Мне казалось, что желание уехать в Новую Зеландию уже давным-давно у меня на уме. Может быть, сама того не зная, я делилась мыслями о ней с Робом? Листая страницы, я определенно тут и там находила картины, казавшиеся знакомыми, и названия, вызывавшие отголоски в памяти. Я уже свыклась с мыслью об отъезде, о разлуке с Эшли – возможно, не совсем без сожаления, но и без того душераздирающего чувства невосполнимой утраты, которое еще вчера казалось неизбежным. Вероятно, я в такой степени была частью и произведением этого старого места, что не представляла себе жизни вне его; но теперь казалось, что я просто воздерживалась от решения его покинуть. И я чувствовала скорее облегчение, чем утрату. Если мой возлюбленный задумал бегство от старых уз, то ясно, что это был и мой замысел... Общность мыслей означает и общность желаний – как хорошо я это понимала!
Теперь, узнав своего возлюбленного, я ясно видела причины его сомнений и колебаний, его отказ открыть себя столь долгое время. Возможно, он и теперь не решился бы открыться мне, если бы не смерть моего отца. Она оставила меня бездомной и одинокой – возможно, не беднее, чем была раньше, но уже без поместья Эшли. И это поставило меня на одну доску с Робом.

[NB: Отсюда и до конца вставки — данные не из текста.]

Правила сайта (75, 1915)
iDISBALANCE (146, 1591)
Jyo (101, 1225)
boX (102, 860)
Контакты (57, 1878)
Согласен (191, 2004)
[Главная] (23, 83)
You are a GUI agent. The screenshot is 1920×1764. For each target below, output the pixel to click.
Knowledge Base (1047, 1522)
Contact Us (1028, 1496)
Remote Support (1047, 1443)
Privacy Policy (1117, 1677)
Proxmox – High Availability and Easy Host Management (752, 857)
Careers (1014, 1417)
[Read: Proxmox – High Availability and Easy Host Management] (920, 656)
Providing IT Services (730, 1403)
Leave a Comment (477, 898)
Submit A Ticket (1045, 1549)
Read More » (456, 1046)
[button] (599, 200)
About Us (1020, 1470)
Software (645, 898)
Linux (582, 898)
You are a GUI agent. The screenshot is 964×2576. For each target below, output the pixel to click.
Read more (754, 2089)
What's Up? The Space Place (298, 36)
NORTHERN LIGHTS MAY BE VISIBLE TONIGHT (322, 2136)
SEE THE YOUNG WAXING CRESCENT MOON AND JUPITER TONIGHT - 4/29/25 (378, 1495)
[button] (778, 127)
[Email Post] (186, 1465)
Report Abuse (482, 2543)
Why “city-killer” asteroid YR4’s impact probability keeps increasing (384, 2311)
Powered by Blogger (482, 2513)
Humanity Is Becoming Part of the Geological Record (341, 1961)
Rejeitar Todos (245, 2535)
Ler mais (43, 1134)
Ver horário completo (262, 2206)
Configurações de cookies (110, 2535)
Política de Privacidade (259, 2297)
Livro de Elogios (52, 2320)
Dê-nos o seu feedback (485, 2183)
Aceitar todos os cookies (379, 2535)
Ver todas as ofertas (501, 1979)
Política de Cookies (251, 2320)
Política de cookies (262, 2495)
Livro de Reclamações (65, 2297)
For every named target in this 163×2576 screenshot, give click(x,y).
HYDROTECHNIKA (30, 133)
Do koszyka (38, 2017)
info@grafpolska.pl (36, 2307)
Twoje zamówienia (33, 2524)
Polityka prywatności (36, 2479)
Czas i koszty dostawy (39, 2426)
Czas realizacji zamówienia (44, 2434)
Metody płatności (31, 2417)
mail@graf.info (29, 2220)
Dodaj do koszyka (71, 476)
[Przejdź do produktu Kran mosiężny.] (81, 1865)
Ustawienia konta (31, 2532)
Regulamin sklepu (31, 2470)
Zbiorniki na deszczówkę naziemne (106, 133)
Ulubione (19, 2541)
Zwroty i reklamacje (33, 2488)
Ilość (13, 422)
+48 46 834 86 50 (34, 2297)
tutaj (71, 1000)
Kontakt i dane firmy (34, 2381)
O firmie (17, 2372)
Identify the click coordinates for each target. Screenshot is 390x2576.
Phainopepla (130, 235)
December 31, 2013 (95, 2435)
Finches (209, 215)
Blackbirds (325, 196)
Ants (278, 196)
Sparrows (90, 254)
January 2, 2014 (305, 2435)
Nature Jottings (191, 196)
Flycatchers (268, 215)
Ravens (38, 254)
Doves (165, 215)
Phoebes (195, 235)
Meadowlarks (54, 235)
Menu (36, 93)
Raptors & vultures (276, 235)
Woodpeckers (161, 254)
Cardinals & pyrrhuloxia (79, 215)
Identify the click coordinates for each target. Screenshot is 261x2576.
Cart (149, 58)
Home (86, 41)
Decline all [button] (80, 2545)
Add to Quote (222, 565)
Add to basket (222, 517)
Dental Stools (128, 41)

Теперь все стало ясно, и все действия моего возлюбленного тоже. В день, когда я пришла в церковь, это он ждал и высматривал меня, это его мысли и чувства я ощутила, и смесь облегчения и волнения, которое я приняла за чувство вины, теперь была понятна. А грубоватость, которую я приписала пораненной руке, могла объясняться тем, что он был беспомощным свидетелем моего свидания с Джеймсом. Роб не сомневался в нашей «общности», но мог сомневаться в исходе. И больше всего он боялся – и я понимала почему – моей первой реакции на открытие, что мой возлюбленный тайный друг – это всего лишь он, Роб, мальчик с фермы.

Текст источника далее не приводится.